China has surpassed Japan to become the second largest economy in the world, and is able to strongly impact the global economy, politics and society.  But can China sustain and maintain relatively high economy growth in the future?  Can China surpass the United States to become the largest economy in the world?  Will the "China Growth Model" change?  These questions are now of great concern to the world.  Being a member of the management team of China's leading investment bank for ten years, Tatsuhito Tokuchi will speak on these themes from his China insider point of view.  He will also touch upon the future prospect of the China-Japan relationship and Chinese foreign diplomatic policy, which are the questions that people in neighboring countries are very much concerend about. 
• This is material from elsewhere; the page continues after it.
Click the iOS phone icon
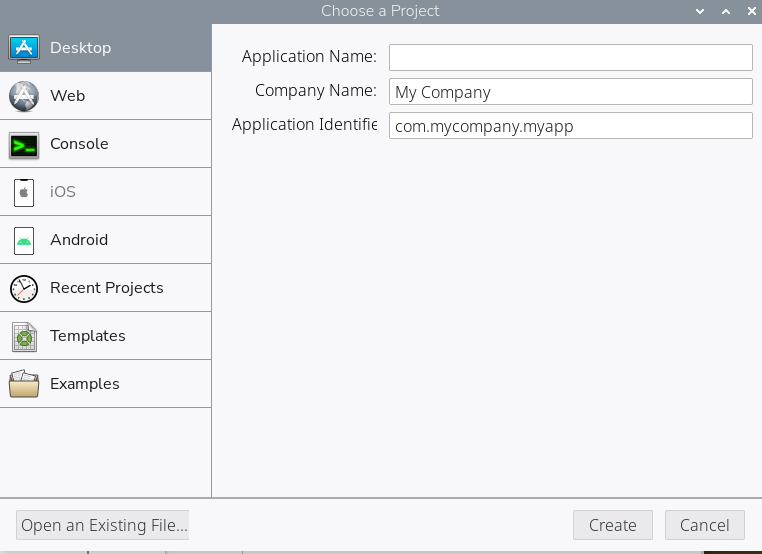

Tatsuhito (Ted) Tokuchi is a Managing Director of CITIC Securities, the largest investment banking in China, and Chairman of CITIC Securities International, a subsidiary of CITICS in Hong Kong.  He is known as an only executive of a native of Japan for large indigenous Chinese companies.  Tokuchi was born in Tokyo in 1952.  In 1964, he went to Beijing with his parents, and there he spent thirteen years of his youth.  Tokuchi joined Daiwa Securities Comapny in 1980 in Japan, and during his twenty-year career at Daiwa, he engaged in investment banking and management of teams in Tokyo, New York, Hong Kong, Singapore and Beijing.  In 2002, he joined CITIC Securities Company as a head of the investment banking division.  Tokuchi received a B.A. in Chinese Literature from Beijing University in 1976, and an M.A. in East Asian Studies from Stanford University in 1985.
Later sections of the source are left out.